[Exercise data]:
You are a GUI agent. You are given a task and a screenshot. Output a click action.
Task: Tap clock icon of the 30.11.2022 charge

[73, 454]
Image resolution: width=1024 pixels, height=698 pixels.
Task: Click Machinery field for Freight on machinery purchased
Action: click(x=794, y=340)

[What is expected]: Give back the full listing exactly as it stands above.

[Finished task]:
You are a GUI agent. You are given a task and a screenshot. Output a click action.
Task: Tap clock icon of the 30.11.2022 charge

[73, 454]
Image resolution: width=1024 pixels, height=698 pixels.
Task: Click Machinery field for Freight on machinery purchased
Action: click(x=794, y=340)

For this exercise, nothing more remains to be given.